> Input records
----

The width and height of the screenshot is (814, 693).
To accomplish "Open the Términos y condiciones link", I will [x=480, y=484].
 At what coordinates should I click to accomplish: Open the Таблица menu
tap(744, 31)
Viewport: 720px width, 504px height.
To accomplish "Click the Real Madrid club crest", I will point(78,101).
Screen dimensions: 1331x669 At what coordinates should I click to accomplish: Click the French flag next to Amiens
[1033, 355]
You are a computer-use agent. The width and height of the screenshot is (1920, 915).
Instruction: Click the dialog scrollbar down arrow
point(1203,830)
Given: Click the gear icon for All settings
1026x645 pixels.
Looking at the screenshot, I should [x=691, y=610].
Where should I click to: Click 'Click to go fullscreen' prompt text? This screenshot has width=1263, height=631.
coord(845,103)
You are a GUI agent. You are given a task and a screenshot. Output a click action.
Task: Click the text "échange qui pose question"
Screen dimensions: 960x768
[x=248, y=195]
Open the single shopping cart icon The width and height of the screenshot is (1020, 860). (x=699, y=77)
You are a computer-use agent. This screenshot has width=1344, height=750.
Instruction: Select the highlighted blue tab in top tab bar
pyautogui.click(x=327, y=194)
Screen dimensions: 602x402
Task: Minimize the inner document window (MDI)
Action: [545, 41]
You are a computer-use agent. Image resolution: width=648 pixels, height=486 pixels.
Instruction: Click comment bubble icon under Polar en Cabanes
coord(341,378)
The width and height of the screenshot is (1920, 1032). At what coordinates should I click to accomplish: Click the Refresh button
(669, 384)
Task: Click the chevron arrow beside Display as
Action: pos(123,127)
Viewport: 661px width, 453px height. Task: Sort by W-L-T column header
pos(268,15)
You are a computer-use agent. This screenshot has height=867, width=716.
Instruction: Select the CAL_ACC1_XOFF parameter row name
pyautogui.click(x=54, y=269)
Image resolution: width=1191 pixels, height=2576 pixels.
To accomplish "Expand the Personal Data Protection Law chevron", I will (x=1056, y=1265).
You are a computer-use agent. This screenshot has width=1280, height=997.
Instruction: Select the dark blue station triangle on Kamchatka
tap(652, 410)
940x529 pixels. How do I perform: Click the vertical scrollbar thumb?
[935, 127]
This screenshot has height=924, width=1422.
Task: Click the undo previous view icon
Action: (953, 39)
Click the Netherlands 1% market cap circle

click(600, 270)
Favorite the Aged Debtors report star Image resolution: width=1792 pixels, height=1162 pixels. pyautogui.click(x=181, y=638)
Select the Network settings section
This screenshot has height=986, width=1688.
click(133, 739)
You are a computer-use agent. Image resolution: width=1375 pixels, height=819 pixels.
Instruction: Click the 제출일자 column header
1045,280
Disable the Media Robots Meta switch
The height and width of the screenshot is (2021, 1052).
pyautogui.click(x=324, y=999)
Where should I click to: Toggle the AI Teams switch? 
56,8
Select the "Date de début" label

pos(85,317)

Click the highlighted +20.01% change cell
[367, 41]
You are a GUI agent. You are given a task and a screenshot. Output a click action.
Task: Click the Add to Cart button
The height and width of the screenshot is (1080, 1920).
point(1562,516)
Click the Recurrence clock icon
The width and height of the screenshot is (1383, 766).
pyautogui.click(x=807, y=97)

----

> Aim of the exercise
The response should hold exactly the lines starting at the line with "Open the single" and ending at the line with "has width=1344, height=750.", and no other line of the material above.

> Completed task
Open the single shopping cart icon The width and height of the screenshot is (1020, 860). (x=699, y=77)
You are a computer-use agent. This screenshot has width=1344, height=750.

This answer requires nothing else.